▶ [INSTRUCTIONS FOR THE TASK]: Lift out, unaltered, the lines of the material below between the line holding "Check the Needs PO Approval box" and the line holding "Select the 'Previous (May)' column header", counting both.

>>>

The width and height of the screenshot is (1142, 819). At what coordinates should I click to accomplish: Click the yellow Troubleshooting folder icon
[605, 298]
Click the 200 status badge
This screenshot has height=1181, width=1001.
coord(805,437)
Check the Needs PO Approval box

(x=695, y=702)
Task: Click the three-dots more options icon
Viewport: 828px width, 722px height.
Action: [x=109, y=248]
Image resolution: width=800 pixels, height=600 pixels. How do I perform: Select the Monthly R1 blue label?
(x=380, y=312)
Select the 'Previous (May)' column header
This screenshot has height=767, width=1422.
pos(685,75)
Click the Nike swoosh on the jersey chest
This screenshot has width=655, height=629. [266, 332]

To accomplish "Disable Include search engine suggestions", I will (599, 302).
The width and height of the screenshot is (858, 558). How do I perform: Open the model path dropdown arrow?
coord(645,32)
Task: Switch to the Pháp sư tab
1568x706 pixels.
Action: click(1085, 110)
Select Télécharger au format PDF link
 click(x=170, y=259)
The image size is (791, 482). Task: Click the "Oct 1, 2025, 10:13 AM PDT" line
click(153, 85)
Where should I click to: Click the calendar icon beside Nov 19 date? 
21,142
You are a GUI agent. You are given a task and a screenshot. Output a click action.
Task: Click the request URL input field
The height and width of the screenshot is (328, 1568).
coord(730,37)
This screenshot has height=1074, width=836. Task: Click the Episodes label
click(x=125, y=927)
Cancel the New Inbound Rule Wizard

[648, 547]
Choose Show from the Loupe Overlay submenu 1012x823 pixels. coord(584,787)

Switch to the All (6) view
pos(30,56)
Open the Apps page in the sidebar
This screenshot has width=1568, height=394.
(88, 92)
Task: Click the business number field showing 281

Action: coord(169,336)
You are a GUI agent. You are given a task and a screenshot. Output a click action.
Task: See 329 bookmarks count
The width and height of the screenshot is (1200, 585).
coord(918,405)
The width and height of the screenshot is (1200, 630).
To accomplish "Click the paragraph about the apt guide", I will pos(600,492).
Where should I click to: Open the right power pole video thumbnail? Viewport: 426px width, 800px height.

<<<

▶ [COMPLETED EXERCISE]:
Check the Needs PO Approval box

(x=695, y=702)
Task: Click the three-dots more options icon
Viewport: 828px width, 722px height.
Action: [x=109, y=248]
Image resolution: width=800 pixels, height=600 pixels. How do I perform: Select the Monthly R1 blue label?
(x=380, y=312)
Select the 'Previous (May)' column header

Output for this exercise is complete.